:: EXERCISE BRIEF ::
When you output the records, match them exactly and omit any picture they include.

———

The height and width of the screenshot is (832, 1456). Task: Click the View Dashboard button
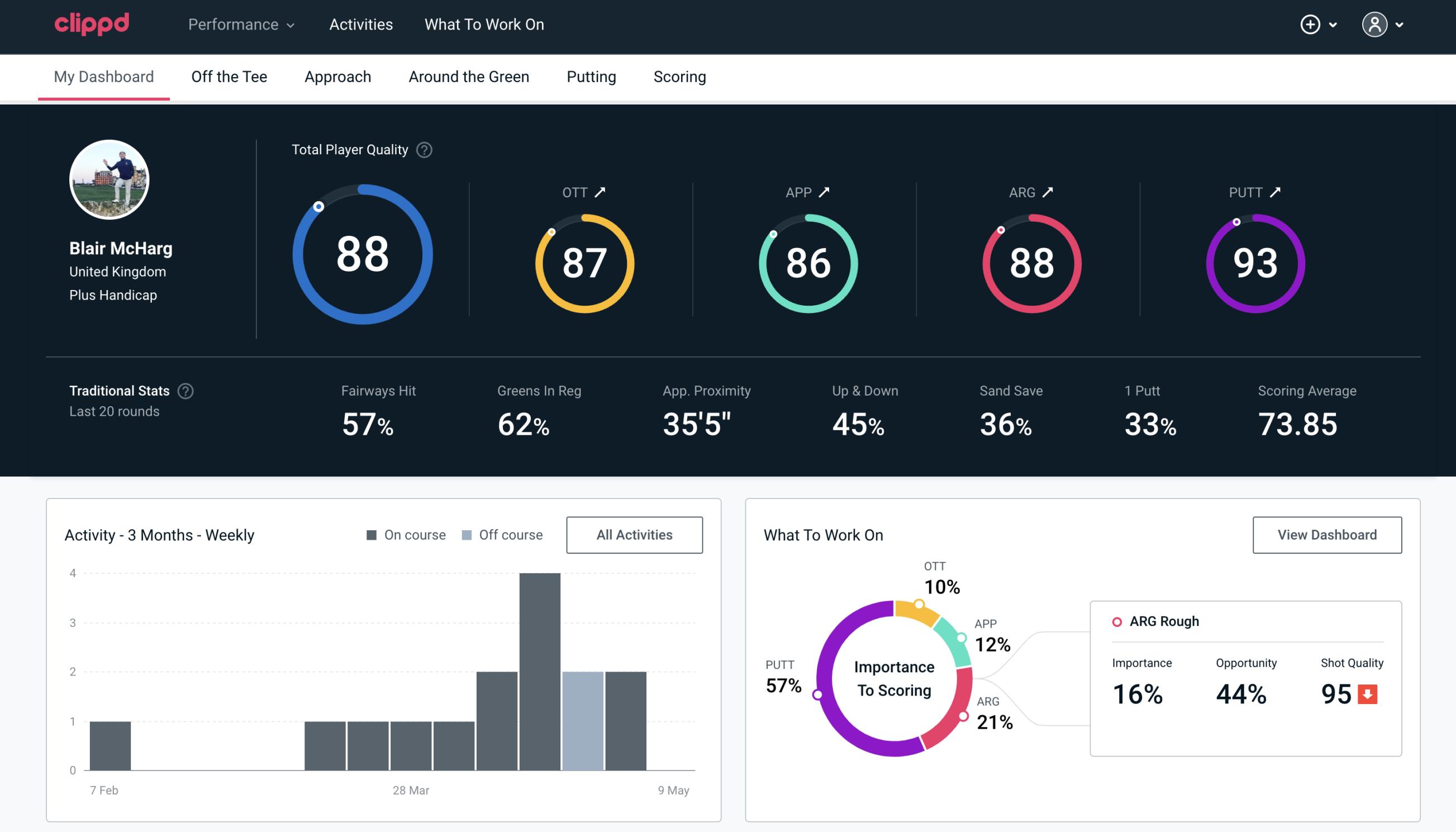coord(1326,534)
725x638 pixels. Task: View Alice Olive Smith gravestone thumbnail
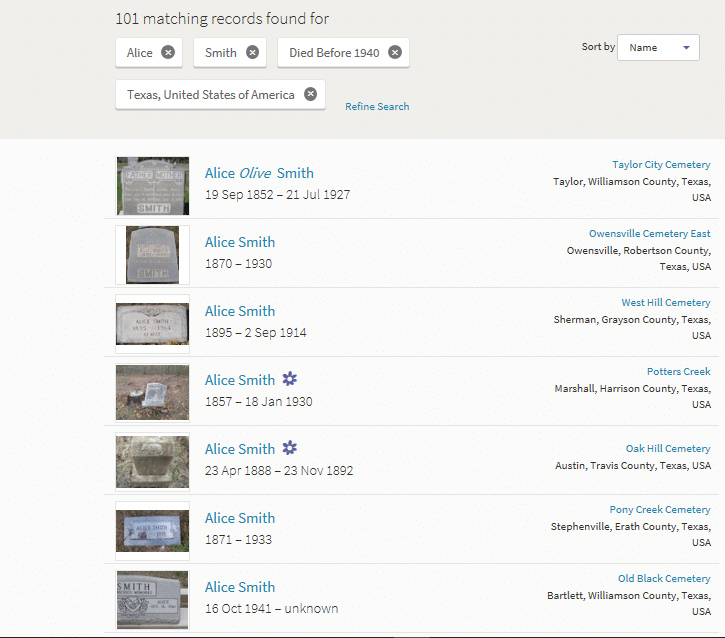tap(152, 186)
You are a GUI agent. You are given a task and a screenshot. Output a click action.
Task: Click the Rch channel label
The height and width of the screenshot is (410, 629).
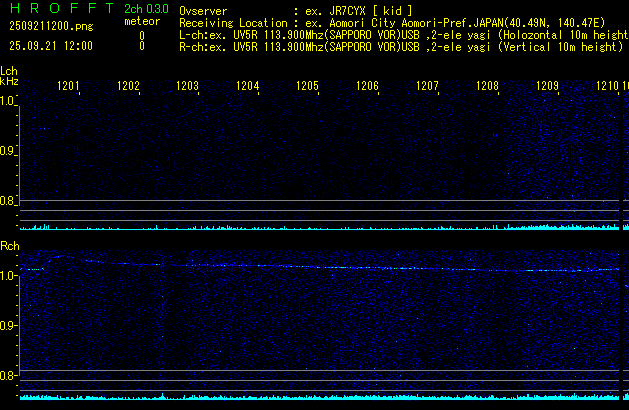point(10,246)
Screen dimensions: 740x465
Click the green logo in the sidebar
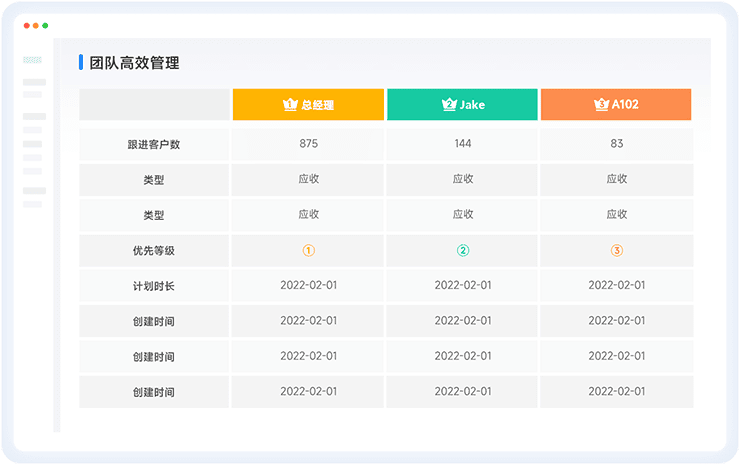coord(33,60)
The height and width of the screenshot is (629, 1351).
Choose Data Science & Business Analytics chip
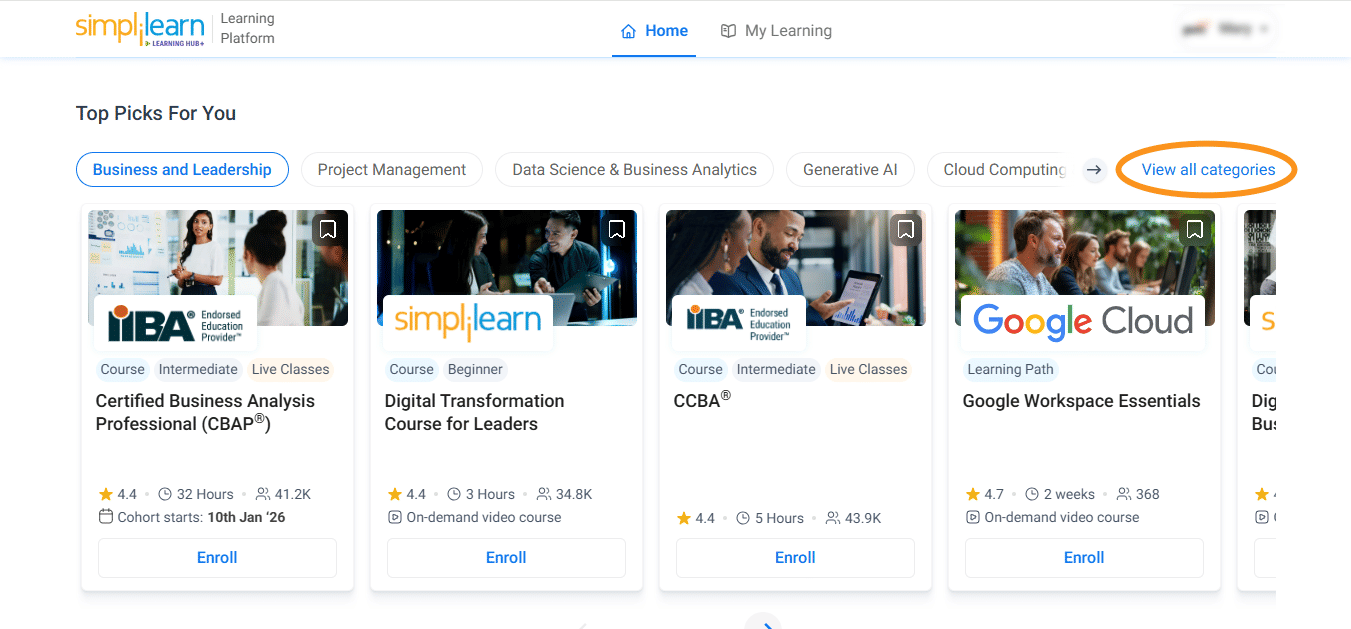[634, 170]
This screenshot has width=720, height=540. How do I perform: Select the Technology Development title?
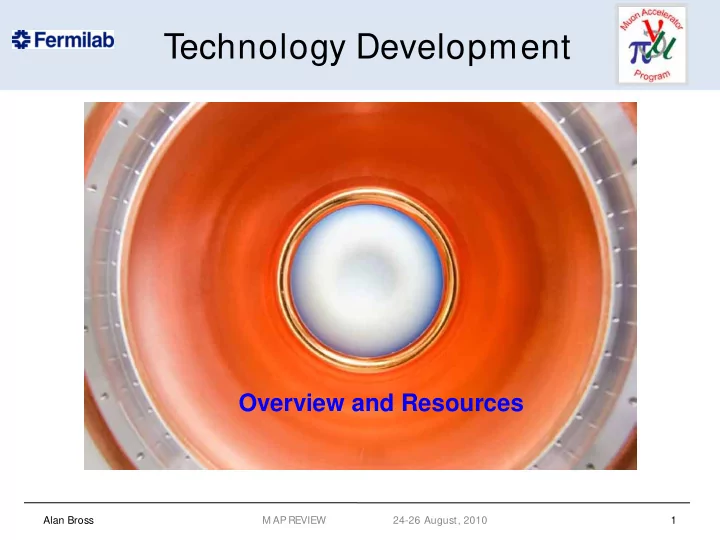pos(367,47)
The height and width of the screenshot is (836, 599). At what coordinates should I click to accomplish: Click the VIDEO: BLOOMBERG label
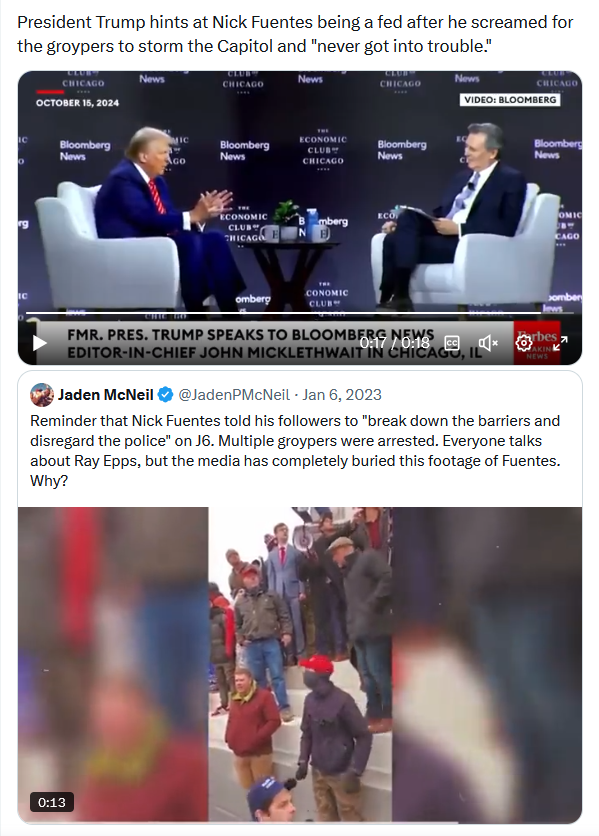click(x=510, y=100)
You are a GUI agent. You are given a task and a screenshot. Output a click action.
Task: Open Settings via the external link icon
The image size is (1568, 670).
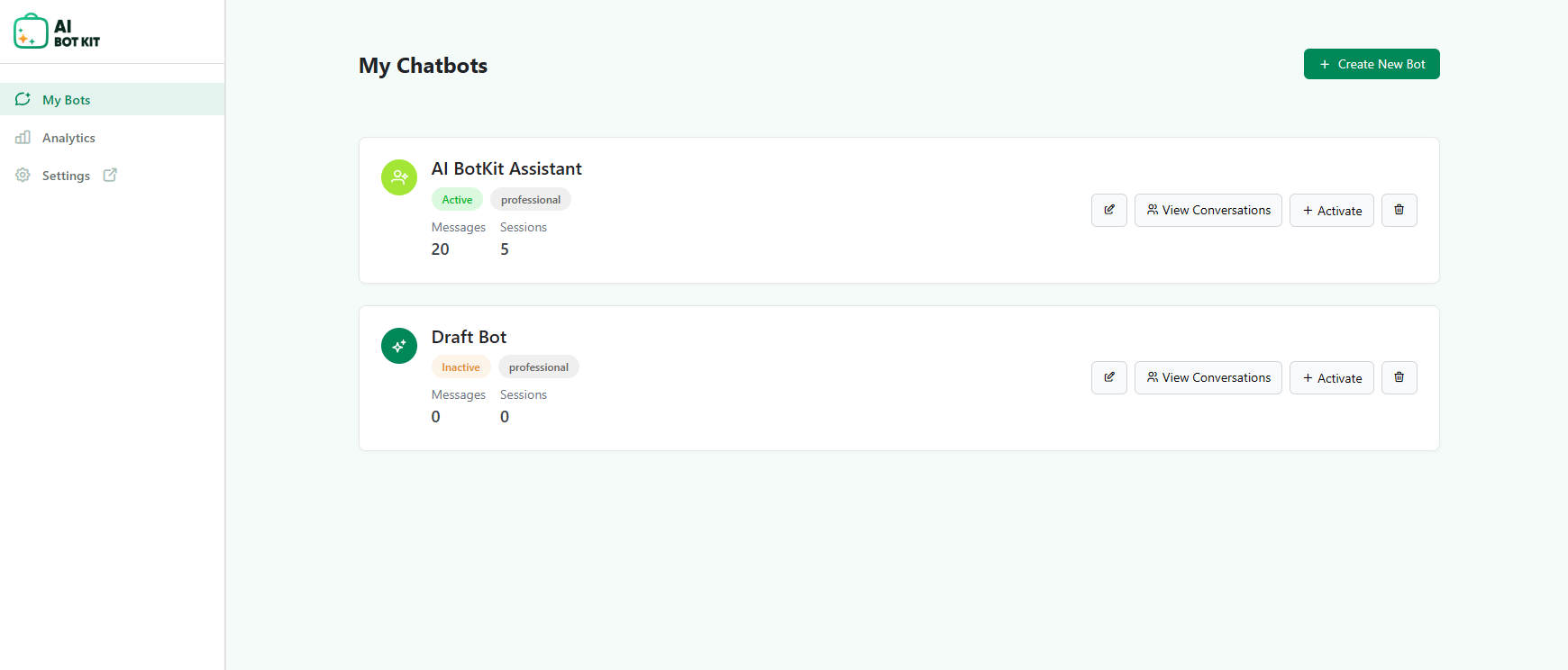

———

:: RESULT FOR THIS EXERCISE ::
The height and width of the screenshot is (832, 1456). Task: Click the View Dashboard button
coord(1326,534)
725x638 pixels. Task: View Alice Olive Smith gravestone thumbnail
tap(152, 186)
You are a GUI agent. You are given a task and a screenshot. Output a click action.
Task: Click the Rch channel label
The height and width of the screenshot is (410, 629).
point(10,246)
Screen dimensions: 740x465
Click the green logo in the sidebar
coord(33,60)
The height and width of the screenshot is (629, 1351).
Choose Data Science & Business Analytics chip
[634, 170]
This screenshot has width=720, height=540. How do I perform: Select the Technology Development title?
pos(367,47)
The height and width of the screenshot is (836, 599). At what coordinates should I click to accomplish: Click the VIDEO: BLOOMBERG label
click(x=510, y=100)
You are a GUI agent. You are given a task and a screenshot. Output a click action.
Task: Open Settings via the external link icon
The image size is (1568, 670).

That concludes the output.